Sarah Vowell is somewhat of an odd duck. You may know her from her voice-pieces on This American Life. Since I tend to like those essays, I bought her 2002 book,
The Partly Cloudy Patriot. (Actually I bought this as a Christmas present for Dan's dad, who also likes her on TAL).
But: in addition to having an urbane and funny sensibility toward life, she's also a history nerd, and actually a bit snooty. But she's an excellent essayist.
This book has nineteen essays about what it means, to her, to be an American patriot.
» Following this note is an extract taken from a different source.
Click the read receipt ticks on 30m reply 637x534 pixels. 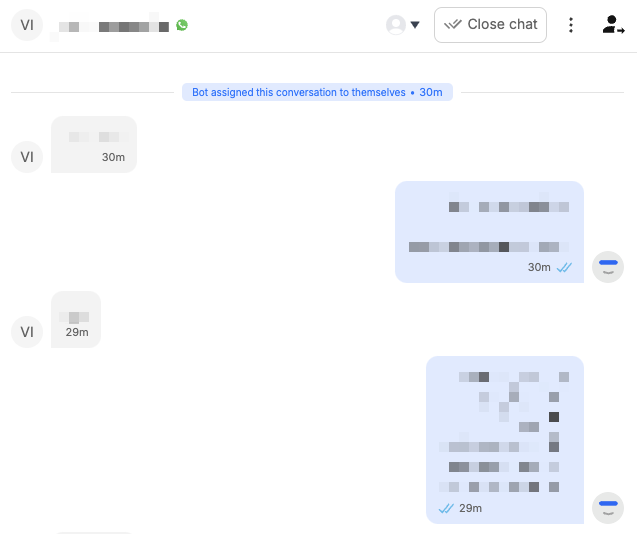[564, 267]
From going to Washington during Bush's inauguration and tearfully singing the Star Spangled Banner on The Mall, with tens of thousands of people (some satisfied, some heartbroken), to writing to a dead Congressman with her memories of him from when she was 8 and she helped on his campaign, this is an occasionally sombre, occasionally hilarious book.
I'm considering getting a copy of my own, actually. For, say, the next time someone inappropriately compares themselves to Rosa Parks and I want to remember
one of her rebuttals for that situation . ("Call me picky, but breathing second-hand smoke, unfair dairy pricing, and not being able to mime (or lap dance), though they are all tragic, tragic injustices, are not quite as bad as the systematic segregation of public transportation based on skin color.")
Four of the essays are online as audio stories in her voice. "What He Said There" (about visiting Gettysburg) and "The Nerd Voice" (about Al Gore) are pretty good.